Collected data
____

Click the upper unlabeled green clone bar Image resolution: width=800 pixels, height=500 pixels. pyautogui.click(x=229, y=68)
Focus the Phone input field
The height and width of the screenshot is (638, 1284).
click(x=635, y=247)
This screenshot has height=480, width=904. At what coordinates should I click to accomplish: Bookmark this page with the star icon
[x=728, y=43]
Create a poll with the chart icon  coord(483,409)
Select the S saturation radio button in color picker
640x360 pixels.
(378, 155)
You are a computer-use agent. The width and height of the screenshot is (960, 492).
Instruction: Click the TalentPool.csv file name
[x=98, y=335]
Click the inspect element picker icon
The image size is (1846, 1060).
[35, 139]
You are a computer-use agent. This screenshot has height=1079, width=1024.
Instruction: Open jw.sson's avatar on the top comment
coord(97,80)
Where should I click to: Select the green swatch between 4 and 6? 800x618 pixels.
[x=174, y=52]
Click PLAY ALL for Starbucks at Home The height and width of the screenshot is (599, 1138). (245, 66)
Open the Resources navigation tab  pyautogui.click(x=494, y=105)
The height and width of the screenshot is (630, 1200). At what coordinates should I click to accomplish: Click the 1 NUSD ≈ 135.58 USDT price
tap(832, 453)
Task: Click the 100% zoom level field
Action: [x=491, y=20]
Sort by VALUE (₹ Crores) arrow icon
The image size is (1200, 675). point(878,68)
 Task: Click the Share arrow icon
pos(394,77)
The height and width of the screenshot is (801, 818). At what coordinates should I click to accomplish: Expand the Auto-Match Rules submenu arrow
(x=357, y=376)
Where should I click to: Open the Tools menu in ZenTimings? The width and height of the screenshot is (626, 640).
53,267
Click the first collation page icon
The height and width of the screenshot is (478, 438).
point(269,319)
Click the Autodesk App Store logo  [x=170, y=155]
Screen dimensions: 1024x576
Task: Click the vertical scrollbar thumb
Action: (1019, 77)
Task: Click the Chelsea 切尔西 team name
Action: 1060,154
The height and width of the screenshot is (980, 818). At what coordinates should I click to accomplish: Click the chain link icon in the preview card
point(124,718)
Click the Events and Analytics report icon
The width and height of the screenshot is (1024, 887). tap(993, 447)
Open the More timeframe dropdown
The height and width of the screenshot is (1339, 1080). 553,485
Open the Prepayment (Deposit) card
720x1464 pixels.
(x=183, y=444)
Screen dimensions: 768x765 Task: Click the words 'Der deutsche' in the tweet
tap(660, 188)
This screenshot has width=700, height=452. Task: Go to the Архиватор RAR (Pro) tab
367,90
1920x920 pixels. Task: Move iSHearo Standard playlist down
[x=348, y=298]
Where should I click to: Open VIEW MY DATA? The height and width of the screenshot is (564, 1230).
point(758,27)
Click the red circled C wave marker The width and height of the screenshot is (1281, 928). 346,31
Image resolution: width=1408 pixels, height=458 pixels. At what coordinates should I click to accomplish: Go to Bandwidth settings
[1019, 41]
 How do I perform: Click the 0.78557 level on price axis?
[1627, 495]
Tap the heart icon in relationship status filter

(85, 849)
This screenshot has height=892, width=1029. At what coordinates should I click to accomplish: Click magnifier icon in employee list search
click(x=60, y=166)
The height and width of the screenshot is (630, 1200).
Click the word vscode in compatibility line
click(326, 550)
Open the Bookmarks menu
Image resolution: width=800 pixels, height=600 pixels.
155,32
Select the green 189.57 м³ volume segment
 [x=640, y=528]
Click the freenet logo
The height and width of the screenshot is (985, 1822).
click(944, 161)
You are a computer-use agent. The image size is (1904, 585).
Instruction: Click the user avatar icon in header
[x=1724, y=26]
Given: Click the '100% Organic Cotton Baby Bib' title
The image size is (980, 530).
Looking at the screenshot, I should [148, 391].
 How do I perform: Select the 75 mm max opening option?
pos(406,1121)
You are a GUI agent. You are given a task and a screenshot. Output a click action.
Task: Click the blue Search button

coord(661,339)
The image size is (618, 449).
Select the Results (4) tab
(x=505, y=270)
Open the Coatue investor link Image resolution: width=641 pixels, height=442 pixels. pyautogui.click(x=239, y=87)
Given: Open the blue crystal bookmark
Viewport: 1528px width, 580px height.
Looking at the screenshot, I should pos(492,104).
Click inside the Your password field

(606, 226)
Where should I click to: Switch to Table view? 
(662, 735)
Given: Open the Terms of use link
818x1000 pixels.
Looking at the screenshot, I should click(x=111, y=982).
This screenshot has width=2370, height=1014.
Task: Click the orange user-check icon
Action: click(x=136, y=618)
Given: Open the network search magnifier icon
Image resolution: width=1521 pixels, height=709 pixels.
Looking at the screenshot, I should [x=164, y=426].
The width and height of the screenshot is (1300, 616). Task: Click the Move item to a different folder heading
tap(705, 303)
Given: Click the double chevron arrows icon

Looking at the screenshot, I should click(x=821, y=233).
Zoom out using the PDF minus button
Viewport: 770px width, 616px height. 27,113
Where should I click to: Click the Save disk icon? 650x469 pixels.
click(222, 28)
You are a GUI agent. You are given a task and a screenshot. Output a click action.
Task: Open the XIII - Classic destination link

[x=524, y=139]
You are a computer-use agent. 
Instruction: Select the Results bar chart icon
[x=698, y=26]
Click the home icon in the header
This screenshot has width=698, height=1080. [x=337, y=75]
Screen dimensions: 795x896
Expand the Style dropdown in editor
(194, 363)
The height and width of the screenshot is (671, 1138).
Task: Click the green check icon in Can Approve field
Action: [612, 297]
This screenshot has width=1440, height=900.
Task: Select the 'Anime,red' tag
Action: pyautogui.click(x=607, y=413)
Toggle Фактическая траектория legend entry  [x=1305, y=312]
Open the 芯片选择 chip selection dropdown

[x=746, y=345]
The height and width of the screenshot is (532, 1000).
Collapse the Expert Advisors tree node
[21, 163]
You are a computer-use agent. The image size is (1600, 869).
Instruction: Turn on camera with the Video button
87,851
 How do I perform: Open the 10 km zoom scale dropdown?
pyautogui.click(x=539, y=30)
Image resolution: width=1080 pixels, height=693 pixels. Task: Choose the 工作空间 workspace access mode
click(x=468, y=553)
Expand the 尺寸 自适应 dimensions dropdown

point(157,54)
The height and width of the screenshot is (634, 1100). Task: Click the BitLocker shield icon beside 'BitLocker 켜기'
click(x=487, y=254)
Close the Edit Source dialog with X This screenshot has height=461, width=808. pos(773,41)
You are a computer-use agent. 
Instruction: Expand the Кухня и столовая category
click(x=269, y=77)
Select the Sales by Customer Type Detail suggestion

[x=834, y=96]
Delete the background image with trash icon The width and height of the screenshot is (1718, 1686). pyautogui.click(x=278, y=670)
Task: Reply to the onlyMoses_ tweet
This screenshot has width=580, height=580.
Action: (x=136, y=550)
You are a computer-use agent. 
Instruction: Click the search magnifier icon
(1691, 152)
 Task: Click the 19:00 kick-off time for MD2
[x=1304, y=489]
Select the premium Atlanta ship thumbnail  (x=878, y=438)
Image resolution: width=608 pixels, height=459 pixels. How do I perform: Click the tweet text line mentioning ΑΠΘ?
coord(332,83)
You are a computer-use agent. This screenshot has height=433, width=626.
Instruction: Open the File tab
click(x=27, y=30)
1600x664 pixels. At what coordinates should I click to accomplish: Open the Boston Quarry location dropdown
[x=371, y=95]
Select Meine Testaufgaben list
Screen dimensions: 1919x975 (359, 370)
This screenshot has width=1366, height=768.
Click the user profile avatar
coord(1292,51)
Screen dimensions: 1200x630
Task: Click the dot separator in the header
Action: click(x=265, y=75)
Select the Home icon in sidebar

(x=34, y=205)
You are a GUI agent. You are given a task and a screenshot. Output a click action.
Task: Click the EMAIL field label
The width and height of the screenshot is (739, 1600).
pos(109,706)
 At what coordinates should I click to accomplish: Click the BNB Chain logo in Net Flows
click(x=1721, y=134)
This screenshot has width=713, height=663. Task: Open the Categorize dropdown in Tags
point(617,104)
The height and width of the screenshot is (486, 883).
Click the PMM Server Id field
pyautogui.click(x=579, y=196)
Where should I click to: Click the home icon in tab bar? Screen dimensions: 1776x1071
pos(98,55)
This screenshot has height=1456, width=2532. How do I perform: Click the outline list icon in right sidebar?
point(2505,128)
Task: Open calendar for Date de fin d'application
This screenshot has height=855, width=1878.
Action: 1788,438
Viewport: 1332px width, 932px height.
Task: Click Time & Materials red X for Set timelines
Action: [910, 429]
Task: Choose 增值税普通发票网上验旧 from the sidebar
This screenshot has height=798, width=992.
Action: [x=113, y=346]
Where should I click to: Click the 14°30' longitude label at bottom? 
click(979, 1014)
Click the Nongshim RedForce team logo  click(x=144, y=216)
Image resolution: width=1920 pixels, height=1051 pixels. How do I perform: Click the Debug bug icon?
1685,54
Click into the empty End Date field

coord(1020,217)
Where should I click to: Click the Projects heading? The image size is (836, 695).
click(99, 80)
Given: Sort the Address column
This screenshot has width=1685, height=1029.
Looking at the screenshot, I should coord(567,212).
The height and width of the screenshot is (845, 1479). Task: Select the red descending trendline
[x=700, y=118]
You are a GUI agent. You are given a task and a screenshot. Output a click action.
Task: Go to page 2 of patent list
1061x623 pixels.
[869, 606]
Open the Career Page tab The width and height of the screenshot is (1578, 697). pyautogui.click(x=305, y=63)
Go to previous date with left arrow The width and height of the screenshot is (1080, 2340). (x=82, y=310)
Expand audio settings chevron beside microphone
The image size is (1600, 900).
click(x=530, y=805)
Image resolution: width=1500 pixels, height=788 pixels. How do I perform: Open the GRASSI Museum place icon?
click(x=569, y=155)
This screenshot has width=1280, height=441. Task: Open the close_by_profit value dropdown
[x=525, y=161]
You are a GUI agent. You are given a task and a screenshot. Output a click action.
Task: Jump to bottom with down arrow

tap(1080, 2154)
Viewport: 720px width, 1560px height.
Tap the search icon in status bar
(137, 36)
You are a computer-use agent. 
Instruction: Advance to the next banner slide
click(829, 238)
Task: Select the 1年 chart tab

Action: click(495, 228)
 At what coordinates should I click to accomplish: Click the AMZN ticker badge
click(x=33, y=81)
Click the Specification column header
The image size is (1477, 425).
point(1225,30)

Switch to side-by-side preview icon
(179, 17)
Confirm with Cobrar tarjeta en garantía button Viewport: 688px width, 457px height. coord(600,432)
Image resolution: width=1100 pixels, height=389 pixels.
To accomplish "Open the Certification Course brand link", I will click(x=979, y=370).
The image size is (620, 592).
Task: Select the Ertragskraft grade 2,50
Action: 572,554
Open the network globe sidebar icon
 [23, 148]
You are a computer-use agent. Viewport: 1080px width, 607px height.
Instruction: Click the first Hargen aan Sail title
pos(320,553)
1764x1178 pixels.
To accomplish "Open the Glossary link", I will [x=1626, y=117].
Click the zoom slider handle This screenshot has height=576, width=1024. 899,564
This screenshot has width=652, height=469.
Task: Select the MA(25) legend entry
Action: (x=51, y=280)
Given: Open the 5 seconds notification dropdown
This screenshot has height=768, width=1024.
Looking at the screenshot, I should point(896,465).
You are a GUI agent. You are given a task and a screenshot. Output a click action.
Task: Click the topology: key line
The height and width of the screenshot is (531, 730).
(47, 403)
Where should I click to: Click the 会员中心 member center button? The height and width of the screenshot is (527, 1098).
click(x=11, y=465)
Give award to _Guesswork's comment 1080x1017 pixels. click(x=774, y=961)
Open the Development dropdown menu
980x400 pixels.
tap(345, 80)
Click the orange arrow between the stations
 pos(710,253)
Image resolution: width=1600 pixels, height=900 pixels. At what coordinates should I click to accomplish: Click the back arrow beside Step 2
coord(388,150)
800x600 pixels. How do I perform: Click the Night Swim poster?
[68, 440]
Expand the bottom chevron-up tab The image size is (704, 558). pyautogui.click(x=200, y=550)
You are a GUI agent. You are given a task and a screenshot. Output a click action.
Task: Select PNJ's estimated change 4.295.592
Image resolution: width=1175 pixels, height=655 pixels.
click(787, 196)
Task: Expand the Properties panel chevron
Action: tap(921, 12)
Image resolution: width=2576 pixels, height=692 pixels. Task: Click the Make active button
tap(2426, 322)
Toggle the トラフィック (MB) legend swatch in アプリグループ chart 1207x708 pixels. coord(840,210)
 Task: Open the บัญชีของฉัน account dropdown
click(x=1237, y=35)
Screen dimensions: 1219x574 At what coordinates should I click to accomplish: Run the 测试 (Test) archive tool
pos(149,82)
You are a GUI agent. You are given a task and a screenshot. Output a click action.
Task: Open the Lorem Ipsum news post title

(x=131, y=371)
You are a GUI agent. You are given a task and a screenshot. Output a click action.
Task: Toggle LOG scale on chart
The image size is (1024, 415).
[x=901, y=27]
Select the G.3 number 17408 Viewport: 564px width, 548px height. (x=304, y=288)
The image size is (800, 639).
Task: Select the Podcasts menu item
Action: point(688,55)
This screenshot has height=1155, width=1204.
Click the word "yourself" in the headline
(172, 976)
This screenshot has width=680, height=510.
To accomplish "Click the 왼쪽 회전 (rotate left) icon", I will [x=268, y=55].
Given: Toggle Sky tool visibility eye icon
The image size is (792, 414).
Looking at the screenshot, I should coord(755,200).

____

YOUR ASSIGNMENT: Reproduce every line in the records above that contains the word "computer".

RESPONSE AREA:
You are a computer-use agent. The width and height of the screenshot is (960, 492).
You are a computer-use agent. This screenshot has height=1079, width=1024.
You are a computer-use agent. The image size is (1904, 585).
You are a computer-use agent. 
You are a computer-use agent. The image size is (1600, 869).
You are a computer-use agent. 
You are a computer-use agent. 
You are a computer-use agent. This screenshot has height=433, width=626.
You are a computer-use agent. 
You are a computer-use agent. Viewport: 1080px width, 607px height.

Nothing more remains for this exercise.